L’emblématique Balbuzard pêcheur, qui s’est reproduit en Suisse jusqu’en 1911, fait également partie des futurs nicheurs potentiels. À partir des années 1970, il a lui aussi profité de la réduction des persécutions directes et de la création de réserves naturelles, puis de la protection ciblée des aires, de l’installation de plateformes de nidification et de programmes de réintroduction dans plusieurs pays d’Europe. Le Balbuzard est en lente recolonisation en Bavière et en France (où il niche en Lorraine à 140 km de la Suisse) et plusieurs observations estivales ont été notées ces dernières années dans notre pays. Par ailleurs, un projet de réintroduction est actuellement mené par Nos Oiseaux dans le Seeland BE/FR à partir de jeunes individus d’Écosse, d’Allemagne et de Norvège. L’avenir nous dira si les forces conjointes de ce projet et de la dynamique naturelle permettront à l’espèce de constituer une population pérenne en Suisse.

Aire de reproduction du Balbuzard pêcheur en Europe centrale.

© Fond de carte : Natural Earth, Stamen Design & OpenStreetMap.

Enfin, l’Aigrette garzette et le Héron garde-bœufs pourraient bientôt rejoindre notre avifaune nicheuse. Tous deux sont en expansion, en France comme en Italie voisines, la première ayant même déjà tenté une reproduction en 2014 à Zoug.

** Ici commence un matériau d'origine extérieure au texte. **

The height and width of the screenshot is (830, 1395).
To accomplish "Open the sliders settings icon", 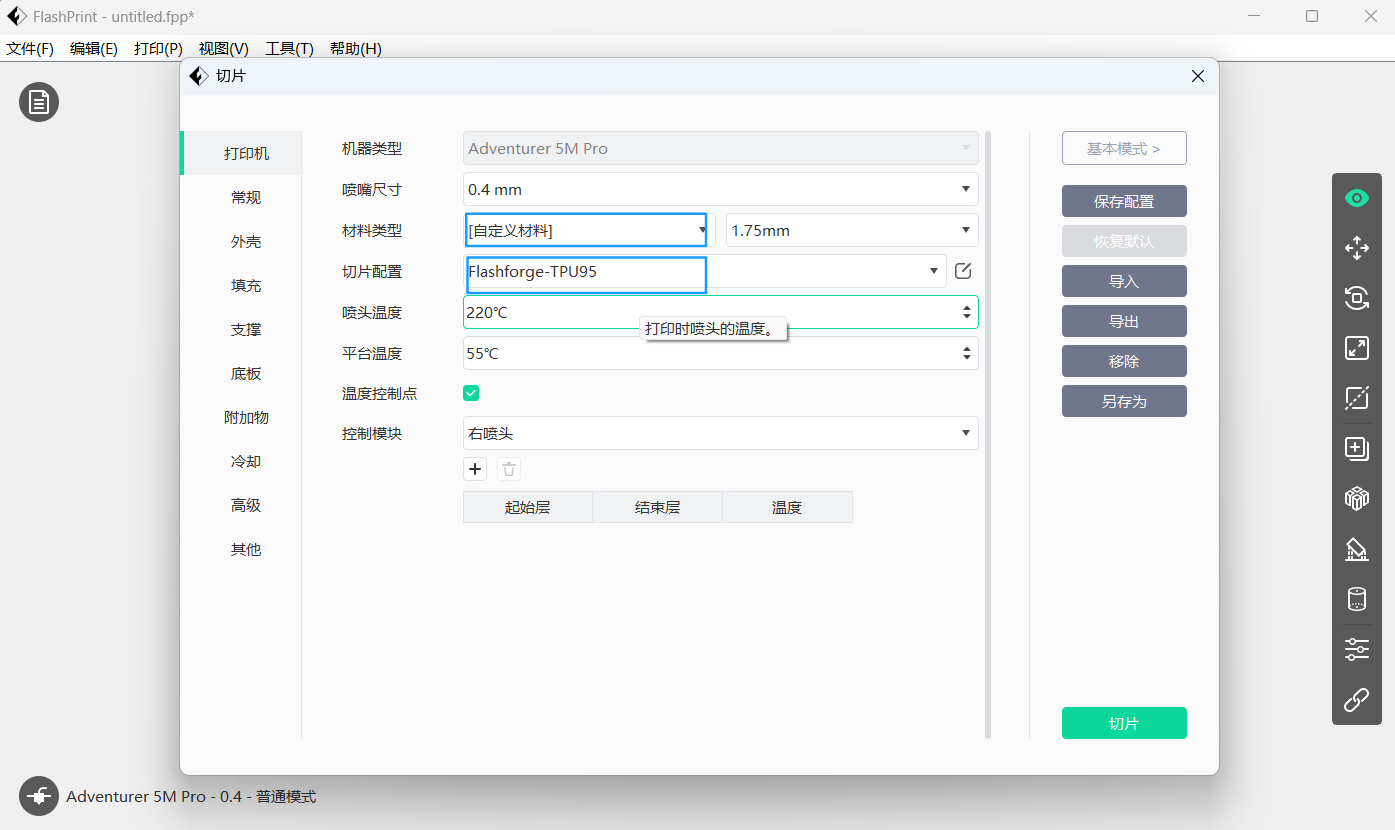I will tap(1356, 649).
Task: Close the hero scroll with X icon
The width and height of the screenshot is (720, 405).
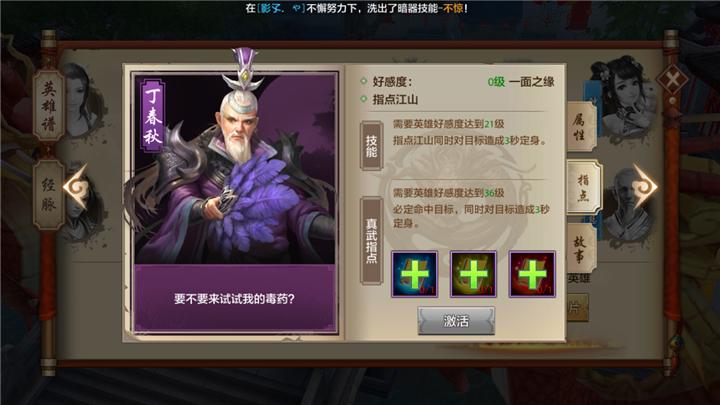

Des habitats de qualité pour une avifaune diversifiée

Il est difficile de prédire quelles seront les prochaines espèces à venir s’ajouter au catalogue des oiseaux nicheurs de Suisse. La liste suivante, non exhaustive, contient quelques candidats potentiels, avec mention du site de reproduction le plus proche occupé au moins une fois durant la période de l’atlas : Talève sultane (Dombes, 75 km), Vautour fauve (Vercors, 160 km), Pygargue à queue blanche (Moselle, 150 km), Fauvette mélanocéphale (val d’Aoste, moins de 20 km), Bruant mélanocéphale (Lombardie, 110 km). Leur possible arrivée en Suisse dépendra de la qualité des habitats que nous serons en mesure de leur accorder. Le maintien de milieux naturels intacts et diversifiés est primordial. À plus large échelle, tant sur les sites de reproduction que de migration et d’hivernage, la poursuite et le renforcement des mesures de conservation sont essentiels pour favoriser l’expansion de ces espèces, et ainsi ouvrir de nouveaux espaces à l’avifaune européenne.